Eu sei da incerteza do futuro. Eu
sei que não há garantias. E o grande perigo que estou correndo:
Acabar sozinha e sem rumo, sem chão, 'sem lenço,sem documento'. Mas
se eu não estiver caminhando contra o vento, então pode dar certo.
É um risco. Eu animo, se a gente animar junto, de mão dada.

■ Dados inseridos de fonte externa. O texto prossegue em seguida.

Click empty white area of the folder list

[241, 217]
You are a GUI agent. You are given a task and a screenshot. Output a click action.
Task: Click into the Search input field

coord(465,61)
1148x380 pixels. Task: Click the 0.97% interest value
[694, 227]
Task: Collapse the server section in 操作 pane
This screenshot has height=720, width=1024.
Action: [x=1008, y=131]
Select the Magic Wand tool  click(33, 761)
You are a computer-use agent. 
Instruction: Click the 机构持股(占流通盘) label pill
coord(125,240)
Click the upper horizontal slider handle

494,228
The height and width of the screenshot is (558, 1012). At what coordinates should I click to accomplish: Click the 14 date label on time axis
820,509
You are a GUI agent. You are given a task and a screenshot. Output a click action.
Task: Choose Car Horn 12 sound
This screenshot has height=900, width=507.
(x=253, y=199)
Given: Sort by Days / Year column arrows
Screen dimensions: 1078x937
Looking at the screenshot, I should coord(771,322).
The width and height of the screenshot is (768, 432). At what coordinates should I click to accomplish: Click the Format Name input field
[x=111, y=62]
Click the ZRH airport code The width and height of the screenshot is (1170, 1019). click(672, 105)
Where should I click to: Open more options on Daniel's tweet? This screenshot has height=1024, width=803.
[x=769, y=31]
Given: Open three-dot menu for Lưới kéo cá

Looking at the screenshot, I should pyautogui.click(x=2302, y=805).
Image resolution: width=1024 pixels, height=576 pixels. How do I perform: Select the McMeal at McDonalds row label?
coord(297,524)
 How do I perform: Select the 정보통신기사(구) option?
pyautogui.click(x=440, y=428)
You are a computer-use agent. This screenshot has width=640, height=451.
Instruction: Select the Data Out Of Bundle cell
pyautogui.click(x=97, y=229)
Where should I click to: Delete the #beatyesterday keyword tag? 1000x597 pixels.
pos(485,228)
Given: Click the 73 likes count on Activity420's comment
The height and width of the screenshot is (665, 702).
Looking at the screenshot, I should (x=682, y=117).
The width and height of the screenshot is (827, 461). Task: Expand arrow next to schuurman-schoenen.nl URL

Mas se ele não quiser, quero que
ele vá logo, de uma vez, bem rápido, tipo 'The Flash', por
gentileza. Não me faça acreditar se nem mesmo ele acredita. Vá
antes de ferir meu orgulho, antes de brotarem milhões de fotos
provocando nossa lembrança, antes que eu acostume com as roupas dele
esquecidas aqui, antes que eu ache que ele mereça eu implorando pra
ele não ir. Precisa ir a tempo de eu manter meu eixo, minha
consciência... Que vá logo. Pra ontem. Bem seguro, sem depois me
mandar as famosas mensagens nostálgicas falando de saudade,
repensando a decisão, que ele não cometa esses erros alheios, a indecisão de um, causa o encalhamento da vida do outro. Que ele não enfraqueça a minha força de continuar em frente, de tocar a vida e todos esses clichês. Vá sem rastros. Eu sobrevivo, eu junto meus
pedaços, basta eu lavar o rosto depois.
Esses dias ele me abraçou
por um tempo. E tenho a sensação de que esse abraço nunca mais vai
sair do lugar...Os
carinhos dele sempre são nas horas mais inesperadas e, meu Deus,
como é bom isso. Eu queria que às vezes ele deixasse de ser tão
ele o tempo todo. Que ele abaixasse as armas, soubesse que está em
terreno seguro, desse um desconto, um bônus pro meu coração. Se
entregasse sem medo da breguice do amor. Eu sei que eu poderia fazer
ele feliz. Eu quero pedir que ele fique ou então que vá embora
antes da gente ser alguma coisa junto. E deixo claro, apesar de tudo,
eu o amo, um sentimento grande e absurdo. Sou cheia de dúvidas, a
rainha das dúvidas, mas essa dúvida eu não tenho. Quase me machuca, é quase sem cura. É quase cedo pra eu falar disso, quase tarde demais para não doer. Quase!